Male marines have been caught sharing and commenting on photos of naked female colleagues on social media, in one of the most high-profile cases of, ahem, "locker room talk" since Pussygate.
Hundreds of Marines allegedly engaged in the sickening practice of sharing nude photos of women without their knowledge or permission in the Marines United Facebook page, a 30,000 member male-only group. The Center for Investigative Reporting found that more than two dozen women had been identified by "full name, rank and military duty station." Some of the women involved, when they were made aware of the fact, said the images appeared to have come from former partners or hacking. Like much social media discourse, many of the 2,500 comments were illustrative of toxic rape culture.
The cybersexism was also disturbingly organized. There were links to Google Drive folders that, along with nude photos, contained personal information and social media screenshots. The use of folders calls to mind Mitt Romney's "binders full of women" gaffe — only this was not a poorly-phrased way of describing potential cabinet members. This was misogyny, pure and simple.
It has been a little over a year since the U.S. military declared all its jobs open to women, making women eligible for around 220,000 combat positions previously limited to men. According to CNN, the majority of the pushback against 2015's equalizing measures came from the Marine Corps, which sought to retain certain roles as male-only (a battle they ultimately lost). The first group of women, having passed the same physical standards requirements as male Marines, were assigned to a Marine infantry unit at the start of this year.
It appears these aggrieved men, forced to confront the rising specter of gender equality, are attempting to retain their male-only roles by bullying strong, eligible women out of their roles. This is a trend not just limited to the Marines.

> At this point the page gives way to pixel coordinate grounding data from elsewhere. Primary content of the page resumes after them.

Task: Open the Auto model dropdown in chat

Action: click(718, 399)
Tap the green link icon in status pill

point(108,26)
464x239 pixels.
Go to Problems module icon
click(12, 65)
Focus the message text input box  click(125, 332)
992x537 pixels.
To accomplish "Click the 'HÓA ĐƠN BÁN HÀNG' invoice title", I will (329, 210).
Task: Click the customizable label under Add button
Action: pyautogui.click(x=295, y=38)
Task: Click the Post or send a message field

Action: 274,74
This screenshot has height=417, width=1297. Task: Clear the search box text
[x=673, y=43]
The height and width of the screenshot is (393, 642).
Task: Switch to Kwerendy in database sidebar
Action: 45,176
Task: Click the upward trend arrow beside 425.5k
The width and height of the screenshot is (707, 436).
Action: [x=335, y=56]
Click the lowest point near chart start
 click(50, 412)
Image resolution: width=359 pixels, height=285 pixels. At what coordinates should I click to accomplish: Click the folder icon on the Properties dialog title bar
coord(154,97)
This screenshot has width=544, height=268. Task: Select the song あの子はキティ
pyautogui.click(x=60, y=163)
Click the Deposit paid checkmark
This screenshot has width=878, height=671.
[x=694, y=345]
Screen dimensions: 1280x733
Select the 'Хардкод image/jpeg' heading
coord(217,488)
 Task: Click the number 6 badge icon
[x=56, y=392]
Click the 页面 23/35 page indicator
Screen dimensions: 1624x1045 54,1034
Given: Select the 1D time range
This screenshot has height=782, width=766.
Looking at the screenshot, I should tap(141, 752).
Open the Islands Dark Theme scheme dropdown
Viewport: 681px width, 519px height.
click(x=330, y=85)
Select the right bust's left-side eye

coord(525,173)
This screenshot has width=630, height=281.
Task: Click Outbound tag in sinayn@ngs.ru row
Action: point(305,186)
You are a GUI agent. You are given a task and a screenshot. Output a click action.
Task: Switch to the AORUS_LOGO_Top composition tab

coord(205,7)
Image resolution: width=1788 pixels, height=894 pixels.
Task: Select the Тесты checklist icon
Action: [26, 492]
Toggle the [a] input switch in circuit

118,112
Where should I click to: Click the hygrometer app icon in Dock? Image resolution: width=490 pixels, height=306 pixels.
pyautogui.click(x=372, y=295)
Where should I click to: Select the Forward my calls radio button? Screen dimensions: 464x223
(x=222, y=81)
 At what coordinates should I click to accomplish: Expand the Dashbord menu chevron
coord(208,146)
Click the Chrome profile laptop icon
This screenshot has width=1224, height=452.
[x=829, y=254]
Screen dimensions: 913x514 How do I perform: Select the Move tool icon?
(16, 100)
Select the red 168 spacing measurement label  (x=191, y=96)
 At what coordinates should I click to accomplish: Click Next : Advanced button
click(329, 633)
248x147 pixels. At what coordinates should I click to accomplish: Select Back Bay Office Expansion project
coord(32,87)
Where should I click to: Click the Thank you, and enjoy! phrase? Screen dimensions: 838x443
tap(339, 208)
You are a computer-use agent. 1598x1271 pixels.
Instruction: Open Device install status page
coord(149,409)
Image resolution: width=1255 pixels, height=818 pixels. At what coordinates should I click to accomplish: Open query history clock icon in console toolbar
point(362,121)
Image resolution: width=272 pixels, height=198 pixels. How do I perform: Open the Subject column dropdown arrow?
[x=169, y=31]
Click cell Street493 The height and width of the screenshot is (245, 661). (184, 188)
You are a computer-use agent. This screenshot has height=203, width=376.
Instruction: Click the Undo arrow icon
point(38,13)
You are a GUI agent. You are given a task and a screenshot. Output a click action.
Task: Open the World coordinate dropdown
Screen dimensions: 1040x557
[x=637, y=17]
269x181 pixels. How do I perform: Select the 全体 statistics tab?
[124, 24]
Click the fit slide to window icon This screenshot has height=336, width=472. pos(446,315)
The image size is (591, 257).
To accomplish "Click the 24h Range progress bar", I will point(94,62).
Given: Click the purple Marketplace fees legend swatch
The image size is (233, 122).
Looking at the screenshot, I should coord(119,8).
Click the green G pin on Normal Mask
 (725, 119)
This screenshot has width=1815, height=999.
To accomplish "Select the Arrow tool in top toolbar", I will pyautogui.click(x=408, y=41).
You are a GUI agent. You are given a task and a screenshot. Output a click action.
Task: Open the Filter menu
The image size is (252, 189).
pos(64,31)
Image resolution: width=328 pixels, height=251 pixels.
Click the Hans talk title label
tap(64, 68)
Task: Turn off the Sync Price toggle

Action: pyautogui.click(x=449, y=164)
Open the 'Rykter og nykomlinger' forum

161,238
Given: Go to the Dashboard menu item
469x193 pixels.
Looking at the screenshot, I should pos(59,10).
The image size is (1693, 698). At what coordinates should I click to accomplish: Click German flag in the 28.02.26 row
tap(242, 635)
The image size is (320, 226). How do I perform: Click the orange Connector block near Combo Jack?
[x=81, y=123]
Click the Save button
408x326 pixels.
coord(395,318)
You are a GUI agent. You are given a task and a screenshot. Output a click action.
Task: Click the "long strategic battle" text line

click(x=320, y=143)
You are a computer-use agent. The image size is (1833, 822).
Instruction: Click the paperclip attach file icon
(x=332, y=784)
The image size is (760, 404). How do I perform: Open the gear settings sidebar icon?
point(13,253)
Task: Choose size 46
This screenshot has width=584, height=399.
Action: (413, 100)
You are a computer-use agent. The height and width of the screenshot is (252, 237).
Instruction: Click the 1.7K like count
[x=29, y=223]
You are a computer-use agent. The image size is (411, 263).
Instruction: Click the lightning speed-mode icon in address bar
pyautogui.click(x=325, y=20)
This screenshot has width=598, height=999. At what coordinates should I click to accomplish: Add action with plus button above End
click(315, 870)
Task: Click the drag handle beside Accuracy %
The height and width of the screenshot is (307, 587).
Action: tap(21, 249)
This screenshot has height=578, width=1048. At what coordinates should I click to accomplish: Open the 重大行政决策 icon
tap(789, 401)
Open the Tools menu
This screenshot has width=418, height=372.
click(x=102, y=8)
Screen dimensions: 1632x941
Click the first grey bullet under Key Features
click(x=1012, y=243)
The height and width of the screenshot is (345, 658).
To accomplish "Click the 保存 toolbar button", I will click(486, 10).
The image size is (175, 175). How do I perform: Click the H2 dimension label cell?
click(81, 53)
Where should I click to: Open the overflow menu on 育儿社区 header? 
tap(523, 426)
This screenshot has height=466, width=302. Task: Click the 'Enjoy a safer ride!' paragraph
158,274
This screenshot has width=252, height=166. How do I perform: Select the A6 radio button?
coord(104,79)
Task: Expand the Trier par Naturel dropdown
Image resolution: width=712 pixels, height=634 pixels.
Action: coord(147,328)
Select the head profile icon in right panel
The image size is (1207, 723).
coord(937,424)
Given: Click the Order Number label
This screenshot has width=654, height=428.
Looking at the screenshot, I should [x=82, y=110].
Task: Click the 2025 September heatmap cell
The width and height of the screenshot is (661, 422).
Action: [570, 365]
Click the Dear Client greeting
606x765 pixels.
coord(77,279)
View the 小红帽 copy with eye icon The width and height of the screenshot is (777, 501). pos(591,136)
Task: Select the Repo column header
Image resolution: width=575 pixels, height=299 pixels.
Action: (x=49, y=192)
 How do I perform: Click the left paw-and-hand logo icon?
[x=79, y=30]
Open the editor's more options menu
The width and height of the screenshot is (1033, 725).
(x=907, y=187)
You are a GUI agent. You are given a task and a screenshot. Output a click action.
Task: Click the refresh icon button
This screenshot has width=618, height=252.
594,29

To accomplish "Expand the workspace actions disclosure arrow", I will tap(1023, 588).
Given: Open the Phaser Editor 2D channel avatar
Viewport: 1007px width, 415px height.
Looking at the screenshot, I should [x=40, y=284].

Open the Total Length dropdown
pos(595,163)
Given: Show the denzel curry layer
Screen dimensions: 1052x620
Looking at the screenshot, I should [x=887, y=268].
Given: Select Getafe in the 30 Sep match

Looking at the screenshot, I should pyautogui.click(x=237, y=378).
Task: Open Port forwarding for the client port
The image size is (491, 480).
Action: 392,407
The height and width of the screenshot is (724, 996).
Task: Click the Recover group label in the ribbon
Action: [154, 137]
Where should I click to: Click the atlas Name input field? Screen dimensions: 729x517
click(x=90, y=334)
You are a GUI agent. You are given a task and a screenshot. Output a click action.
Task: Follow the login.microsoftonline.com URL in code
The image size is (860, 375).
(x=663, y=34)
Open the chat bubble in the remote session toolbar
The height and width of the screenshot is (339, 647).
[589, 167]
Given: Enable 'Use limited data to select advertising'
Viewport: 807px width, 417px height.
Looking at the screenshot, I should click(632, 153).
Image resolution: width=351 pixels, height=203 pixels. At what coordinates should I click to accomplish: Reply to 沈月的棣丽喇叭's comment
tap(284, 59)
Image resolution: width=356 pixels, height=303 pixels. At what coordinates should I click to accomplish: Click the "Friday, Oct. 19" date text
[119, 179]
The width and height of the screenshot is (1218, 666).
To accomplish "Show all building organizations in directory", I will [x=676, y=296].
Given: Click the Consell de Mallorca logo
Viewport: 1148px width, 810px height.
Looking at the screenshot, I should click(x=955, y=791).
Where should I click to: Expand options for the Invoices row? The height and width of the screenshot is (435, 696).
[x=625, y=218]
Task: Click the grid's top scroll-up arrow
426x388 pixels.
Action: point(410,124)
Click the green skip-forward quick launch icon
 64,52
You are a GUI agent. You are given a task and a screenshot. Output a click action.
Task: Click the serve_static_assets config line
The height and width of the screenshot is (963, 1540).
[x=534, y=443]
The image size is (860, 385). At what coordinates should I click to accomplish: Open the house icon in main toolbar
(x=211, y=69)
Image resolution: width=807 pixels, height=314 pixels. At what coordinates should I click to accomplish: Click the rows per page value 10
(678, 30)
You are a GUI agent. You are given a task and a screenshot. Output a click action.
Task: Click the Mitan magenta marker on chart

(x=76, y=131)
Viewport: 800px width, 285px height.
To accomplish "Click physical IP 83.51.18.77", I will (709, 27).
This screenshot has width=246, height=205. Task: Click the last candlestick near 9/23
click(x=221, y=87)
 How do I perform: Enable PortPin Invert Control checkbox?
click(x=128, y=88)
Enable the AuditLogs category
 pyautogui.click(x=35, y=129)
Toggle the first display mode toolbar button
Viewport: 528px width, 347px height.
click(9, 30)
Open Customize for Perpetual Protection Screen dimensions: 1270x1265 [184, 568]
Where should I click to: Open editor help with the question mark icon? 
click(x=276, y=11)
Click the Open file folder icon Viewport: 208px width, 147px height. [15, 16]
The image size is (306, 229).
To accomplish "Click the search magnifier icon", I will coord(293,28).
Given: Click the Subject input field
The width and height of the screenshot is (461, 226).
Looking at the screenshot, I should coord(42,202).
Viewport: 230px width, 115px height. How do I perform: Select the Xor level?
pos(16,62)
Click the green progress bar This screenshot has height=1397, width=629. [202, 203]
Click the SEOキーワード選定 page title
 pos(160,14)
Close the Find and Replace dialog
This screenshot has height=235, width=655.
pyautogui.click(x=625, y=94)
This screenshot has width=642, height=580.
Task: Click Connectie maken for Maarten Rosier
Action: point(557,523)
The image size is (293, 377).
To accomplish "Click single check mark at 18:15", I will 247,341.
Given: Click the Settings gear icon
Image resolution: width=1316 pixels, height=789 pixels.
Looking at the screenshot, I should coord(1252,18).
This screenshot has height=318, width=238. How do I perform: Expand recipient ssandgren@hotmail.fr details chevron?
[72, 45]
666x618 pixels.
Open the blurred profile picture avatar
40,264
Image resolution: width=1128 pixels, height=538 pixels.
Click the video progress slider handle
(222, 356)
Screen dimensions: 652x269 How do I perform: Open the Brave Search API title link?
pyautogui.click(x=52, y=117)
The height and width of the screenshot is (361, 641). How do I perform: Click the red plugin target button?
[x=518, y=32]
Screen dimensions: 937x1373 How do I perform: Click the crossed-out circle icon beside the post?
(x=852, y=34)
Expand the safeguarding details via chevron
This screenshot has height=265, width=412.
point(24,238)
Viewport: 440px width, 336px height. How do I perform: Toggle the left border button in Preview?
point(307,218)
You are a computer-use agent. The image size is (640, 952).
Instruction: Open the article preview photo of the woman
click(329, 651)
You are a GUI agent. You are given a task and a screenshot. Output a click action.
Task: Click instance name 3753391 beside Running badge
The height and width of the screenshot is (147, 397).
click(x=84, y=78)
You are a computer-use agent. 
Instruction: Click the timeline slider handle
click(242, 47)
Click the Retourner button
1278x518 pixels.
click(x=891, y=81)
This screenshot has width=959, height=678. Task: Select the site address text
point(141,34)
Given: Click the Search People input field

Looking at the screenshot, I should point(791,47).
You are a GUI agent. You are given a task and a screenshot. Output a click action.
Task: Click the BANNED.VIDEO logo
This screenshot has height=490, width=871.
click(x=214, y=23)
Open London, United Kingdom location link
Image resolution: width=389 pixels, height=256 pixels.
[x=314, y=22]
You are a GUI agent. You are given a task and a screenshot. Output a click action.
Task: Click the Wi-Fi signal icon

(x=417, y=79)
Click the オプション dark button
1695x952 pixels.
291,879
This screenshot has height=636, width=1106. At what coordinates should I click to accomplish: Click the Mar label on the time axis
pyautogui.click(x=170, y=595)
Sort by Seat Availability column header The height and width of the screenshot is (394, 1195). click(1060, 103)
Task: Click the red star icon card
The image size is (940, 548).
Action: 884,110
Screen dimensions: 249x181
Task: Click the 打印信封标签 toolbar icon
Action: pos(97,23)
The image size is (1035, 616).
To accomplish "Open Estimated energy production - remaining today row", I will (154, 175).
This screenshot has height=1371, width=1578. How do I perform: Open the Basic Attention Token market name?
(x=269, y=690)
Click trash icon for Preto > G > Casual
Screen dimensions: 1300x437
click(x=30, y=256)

As women continue to battle their way into the workplace, decades after the rise of second wave feminism, workplace bullying is still disproportionately carried out by men, and women are disproportionately on the receiving end.
But the public, documentable nature of this case of harassment really begs the question: how did they think they were going to get away with it?
One only needs to look at the list of things that President of the United States has gotten away with saying about women to figure out why they did.